[RECORDS PROVIDED Boundary: Start]

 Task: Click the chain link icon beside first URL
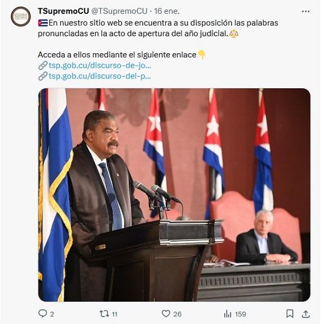pyautogui.click(x=43, y=66)
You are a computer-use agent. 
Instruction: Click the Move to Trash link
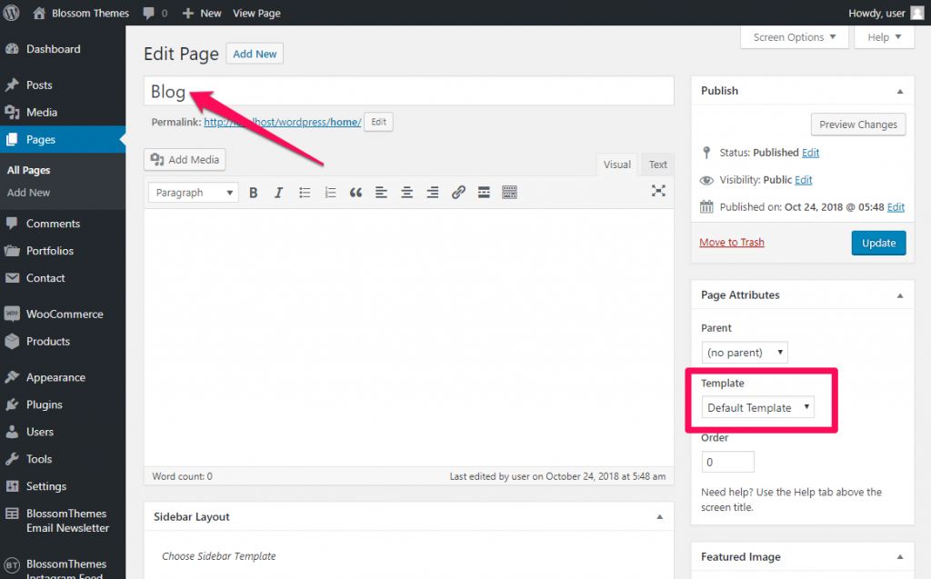coord(731,243)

[RECORDS PROVIDED Boundary: End]

- [PROBLEM TO WORK ON] Everything in the listing except the pictures must be reproduced exactly.

- [SOLUTION TO THIS EXERCISE]
 Task: Click the chain link icon beside first URL
pyautogui.click(x=43, y=66)
You are a computer-use agent. 
Instruction: Click the Move to Trash link
coord(731,243)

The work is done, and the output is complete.